2013-07-14, 17:42 | #1 |
Zakorzenienie
Zarejestrowany: 2009-08
Wiadomości: 4 538
|
Za stara na emigrację? ;)
Ostatnio przy drinku rozmawiałam z koleżankami o wyjazdach za granicę. Straciłam pracę i jeśli w krótkim czasie nie znajdę czegoś co mnie zainteresuje/zapewni odpowiednie wynagrodzenie to chciałabym wyjechać do Anglii spróbować swoich sił w nowym miejscu. Koleżankom nie zdradzałam swoich planów, po prostu skierowałam rozmowę na emigrację. W zasadzie wszystkie stwierdziły że jesteśmy już za stare na takie wyjazdy (ja mam 26lat), że "Jeśli wyjeżdżać to tylko po maturze.
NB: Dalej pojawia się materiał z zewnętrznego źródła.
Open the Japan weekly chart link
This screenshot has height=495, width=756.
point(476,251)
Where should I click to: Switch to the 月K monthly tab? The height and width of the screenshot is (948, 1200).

No w ostateczności po studiach jak ma się jeszcze te 23 lata. Ale nie później". Prawdę mówiąc zszokowała mnie taka opinia. Tylko jedna dziewczyna stwierdziła, że lepszego jutra warto szukać zawsze, niezależnie od metryczki.
Zastanawia mnie drogie emigrantki wasze zdanie w tym temacie - wy macie najlepsze doświadczenie w tym temacie. Czy naprawdę 25+ to za późno na układanie sobie życia za granicą? przedział wiekowy koleżanek 25-37 lat na różnych etapach życiowych. Jedne pracują, inne szukają, jeszcze inne nie pracują z wyboru, a jedna ma swoją raczkującą firemkę. Tylko jedna ma dzieci i tylko 2 z nich mieszkały kiedykolwiek za granicą.
__________________
"Przeznaczenie zazwyczaj czeka tuż za rogiem. Jak kieszonkowiec, dziwka albo sprzedawca losów na loterię: to jego najczęstsze wcielenia. Do drzwi naszego domu nigdy nie zapuka. Trzeba za nim ruszyć"
|
2013-07-14, 18:09 | #2 |
Zadomowienie
Zarejestrowany: 2008-12
Lokalizacja: McKinsey’s Hellenic Office
Wiadomości: 1 759
|
Dot.: Za stara na emigrację? ;)
Hm moim zdaniem głupie podejście. Co to znaczy być za starym na emigrację? A na przeprowadzkę z Ciechocinka do Warszawy to już też jest sie za starym w wieku 30 lat o starych drzew się nie przesadza? Moim zdaniem to jest dobry wiek- jest się młodym, ale już po cześci ukształtowanym, już wie sie co chce robić, a czego nie, w którą stronę chcemy iść bardziej. Mamy też jakieś doświadczenie i możemy zaoferować cokolwiek pracodawcy. Heh, mój ojciec emigrował w wieku prawie 30 lat z Grecji do Polski i jakoś chyba nie był za stary bo założył tu rodzinę Moi kumple (wiek 28-36) wyjeżdzali do Niemiec (i nadal to robią) właśnie mniej więcej w tym wieku- programiści, paru automatyków lub gości po technikum.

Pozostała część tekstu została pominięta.